最近、特に世間的にという訳でもなく、私的にという訳でもなく、 あることをできない人が「なぜできないかを考える」ことはよくある話ですが、 逆にできる人が「なぜできたか」を考えることは あまり深くなされることがないと言うことを感じるようになりました。

 逆上がりができなかった小さい頃、何度も練習して、なぜできないかを考えて、 そしてまた何度も練習して、そう言うことを誰しも一度は経験しているはずです。
 ただ逆上がりができるようになった瞬間、なぜ今までできなかったかを何度も考えて、 何ができるようになったかを真剣に考えた人は何人いるんでしょうか?

 できる人が言う「努力を繰り返して…」という話は正しい方向に努力しなければ、 闇雲な努力するだけでなんでもできるという話ではないはずですし、 「失敗を繰り返して…」という話は、それはたまたまその人が勝てただけの話で、 世の中負け続けて最後に勝てる保証などどこにもなく、 馬券は買わなければ当たらないと言う話とレベルは変わりません。
 成功談とは得てして深い考慮がなされていない、できない人のためになるような話ではないことが 多いように思うのです。
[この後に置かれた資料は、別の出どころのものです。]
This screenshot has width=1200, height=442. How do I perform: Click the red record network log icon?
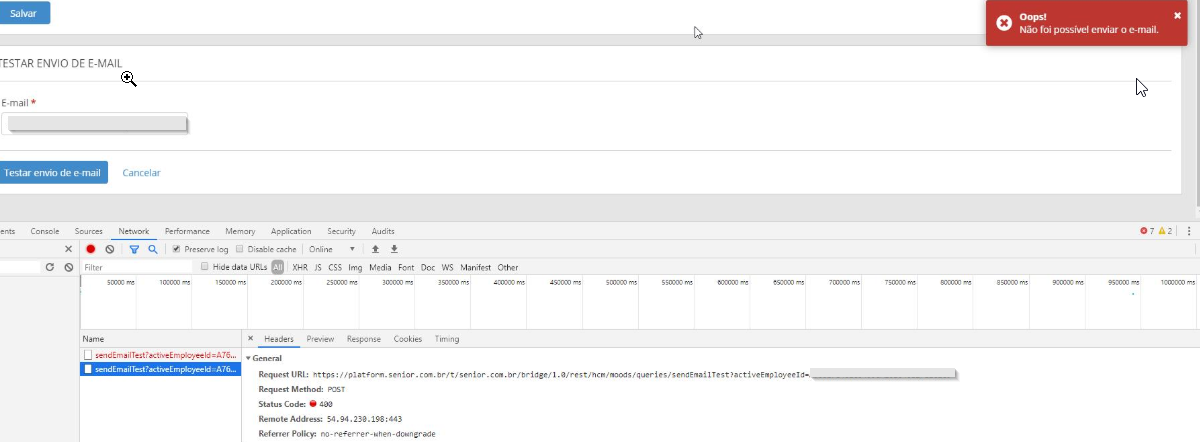pyautogui.click(x=91, y=249)
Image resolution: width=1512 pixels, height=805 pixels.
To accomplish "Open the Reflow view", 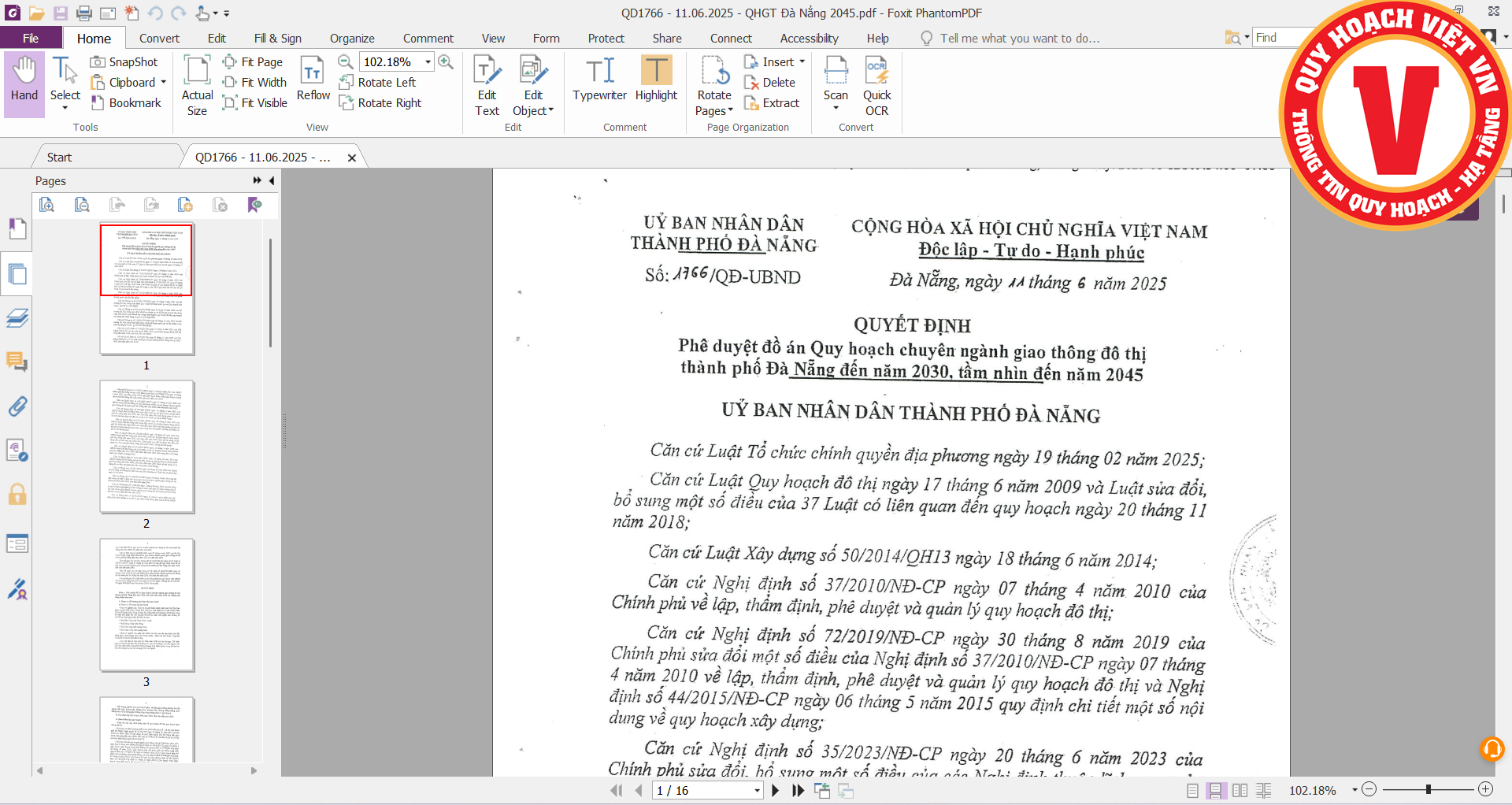I will pyautogui.click(x=313, y=79).
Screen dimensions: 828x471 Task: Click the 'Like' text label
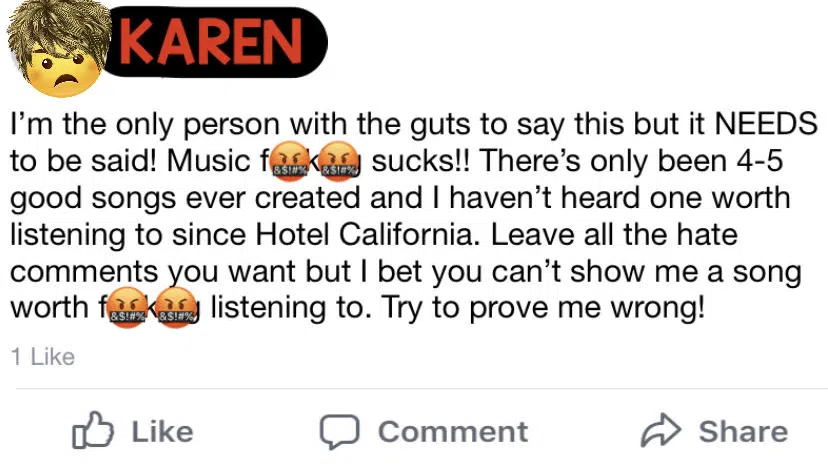click(162, 432)
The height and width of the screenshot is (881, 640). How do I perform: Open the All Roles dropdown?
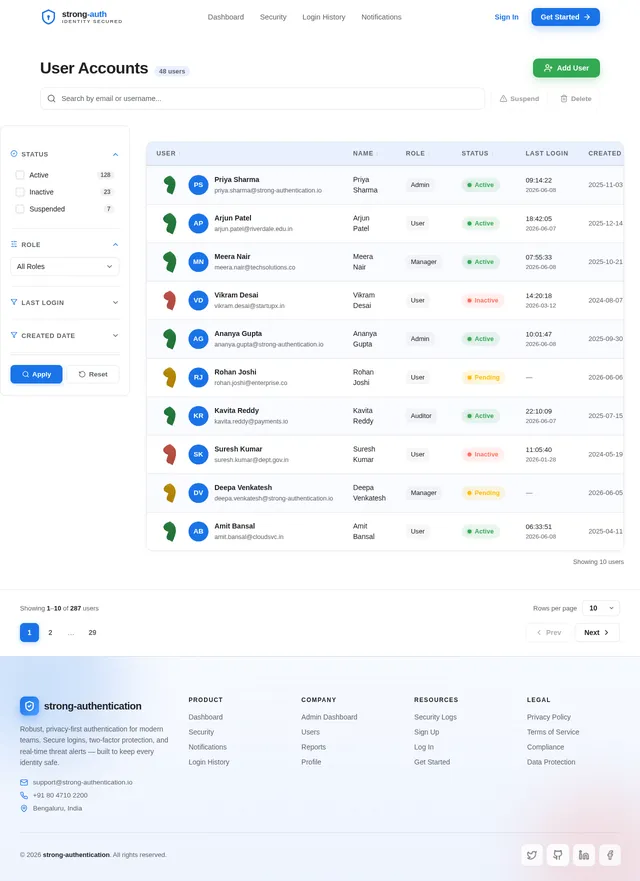65,266
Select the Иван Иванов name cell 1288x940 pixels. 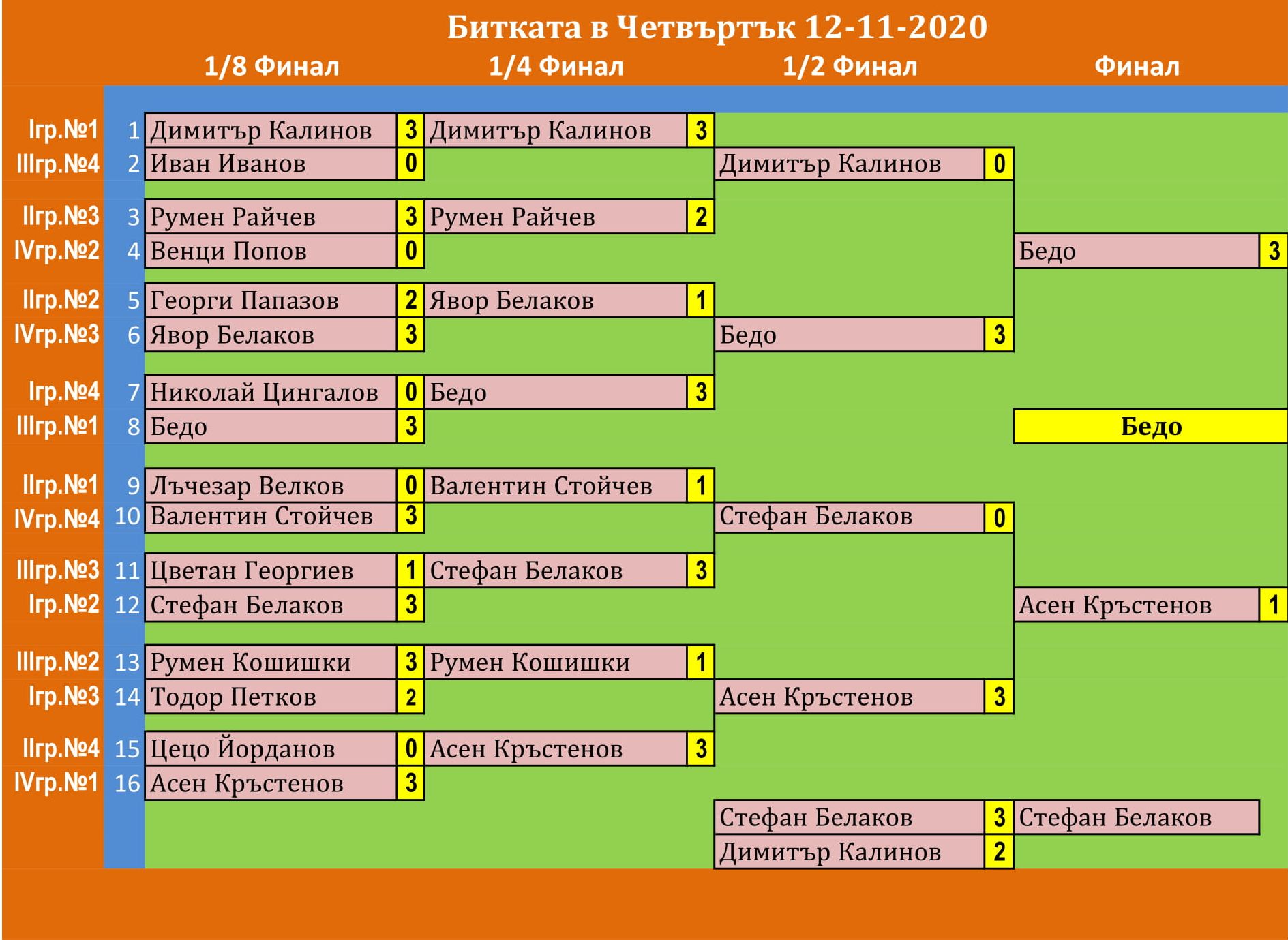271,164
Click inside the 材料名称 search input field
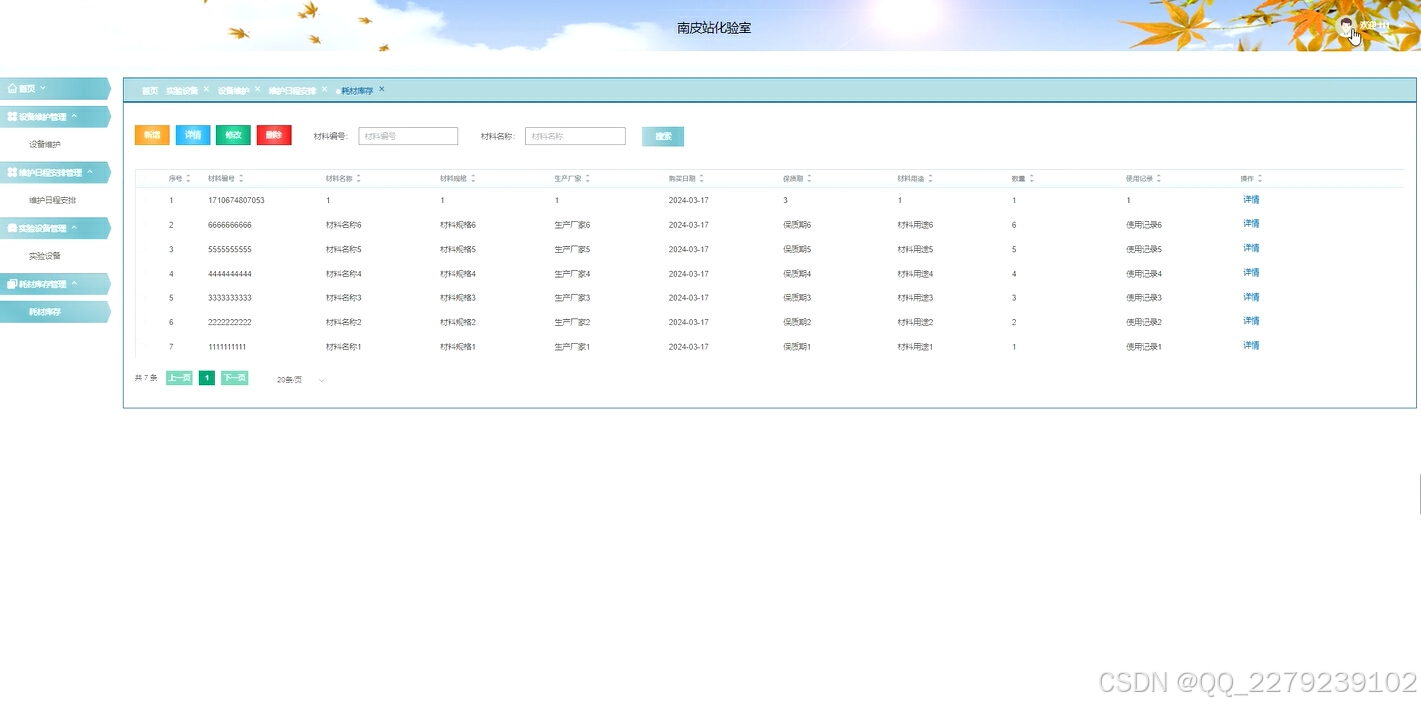The image size is (1421, 708). tap(575, 135)
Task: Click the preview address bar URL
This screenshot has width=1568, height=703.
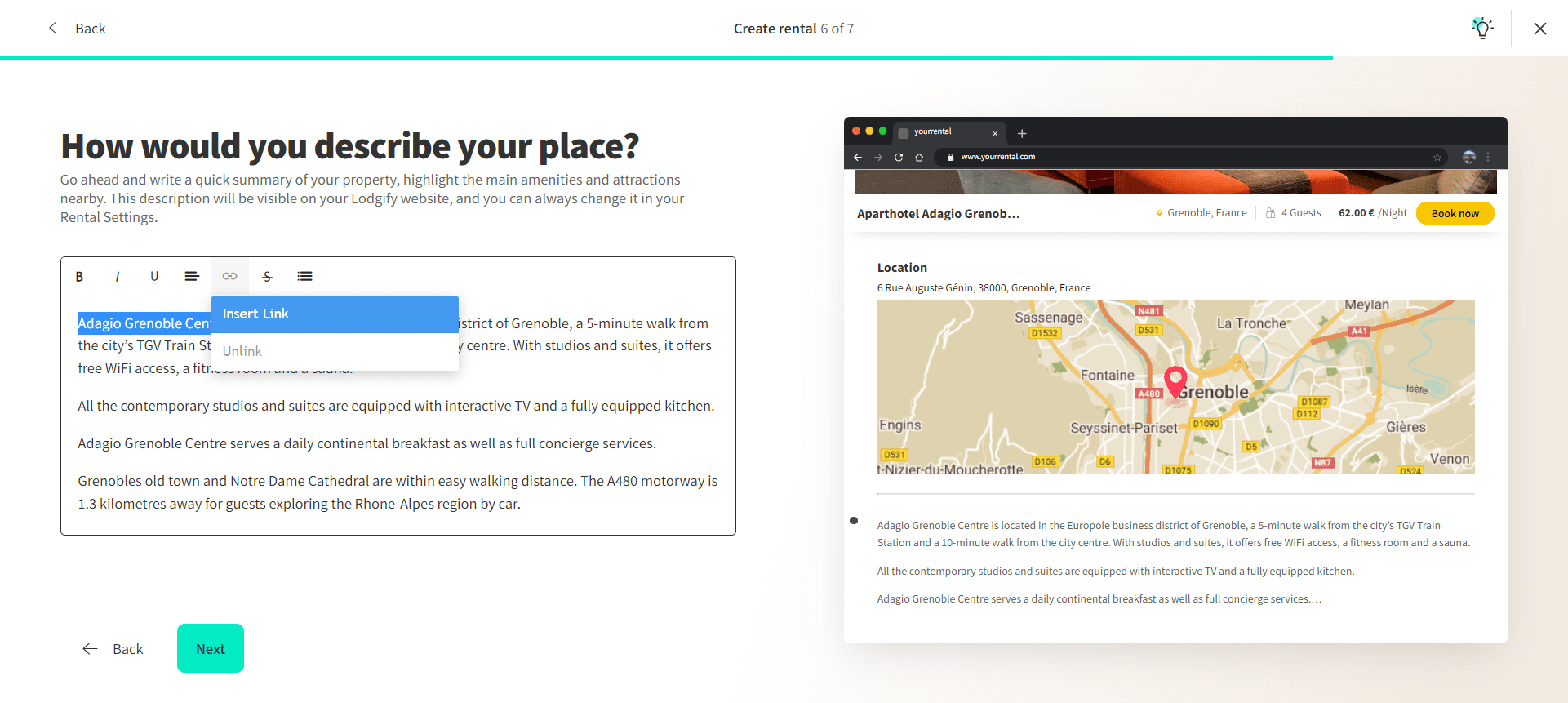Action: (997, 157)
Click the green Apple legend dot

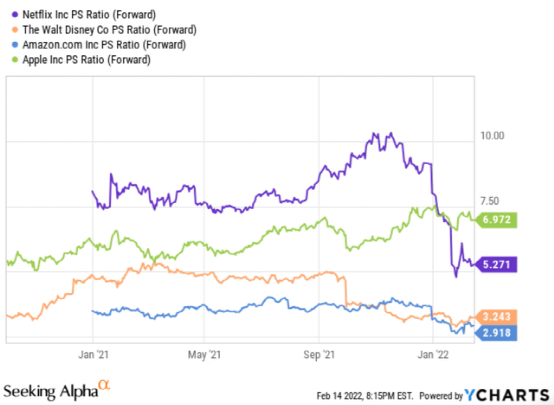click(15, 60)
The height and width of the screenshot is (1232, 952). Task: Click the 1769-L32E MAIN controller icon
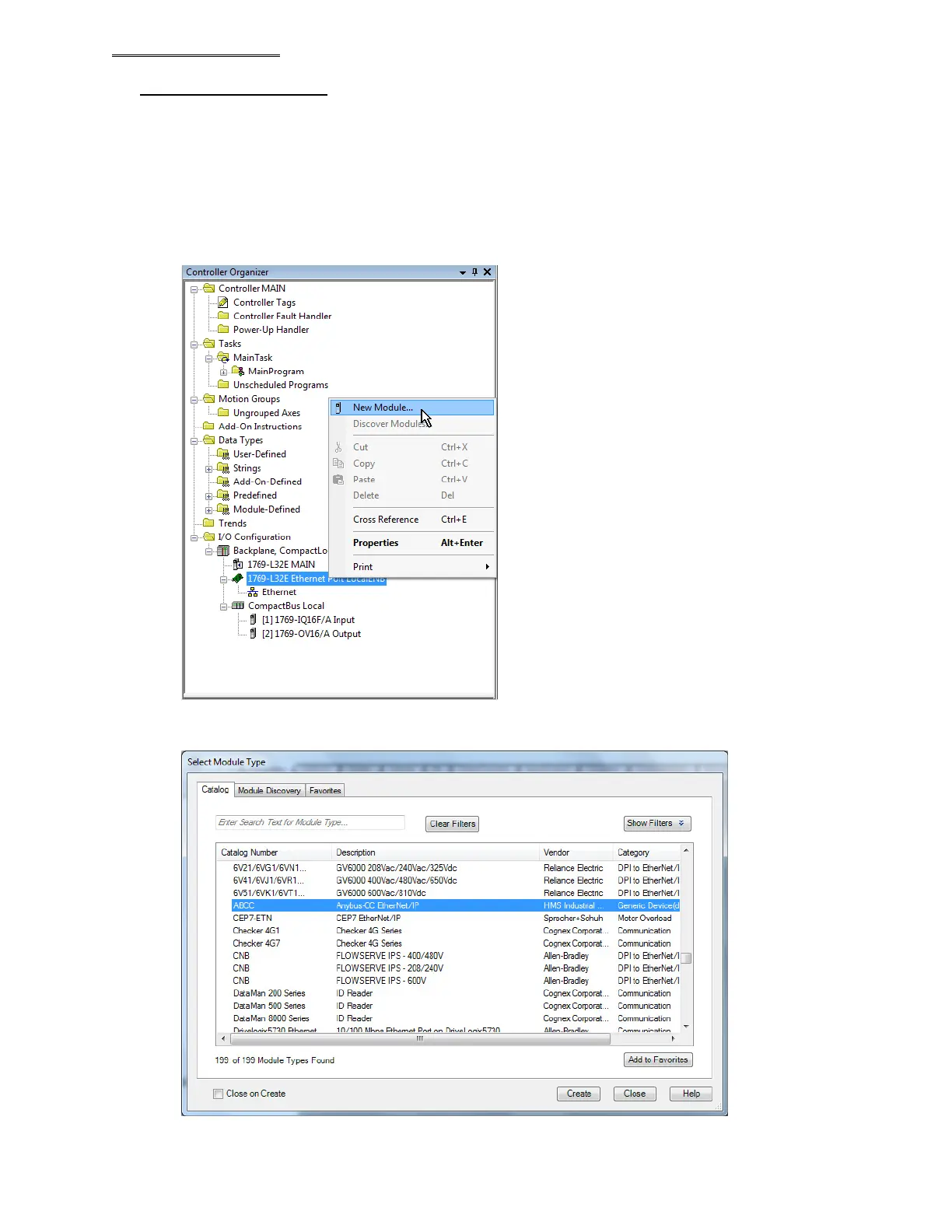[238, 565]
 しかし、残念ながらたとえどんな些細なことでもできる人とできない人は存在すると思っていて、 できない人をゼロにすることばかりを論じていては何事も前には進みません。
 ですが得てして、できない人を少なくすることと、 できない人のために別の方策を用意することは一緒くたに論議されがちで、 できない人をなくすという不可能である場合の多い正論を振りかざされ、 できない人たちのためにそのことが致命的にならない方法を考えることすら否定されます。

 何か説法のような話になりましたが、 何事も少なからず犠牲をなくして、何事もなし得ません。
 ただ前に進んだ結果として、できる人、できた人になったときに、 できない人、できなかった人たちをより少なくすること、 その人たちのために何が出来るかをもっと真剣に考えることが「決断する」ことの裏返しで 必要になるんだと、最近思います。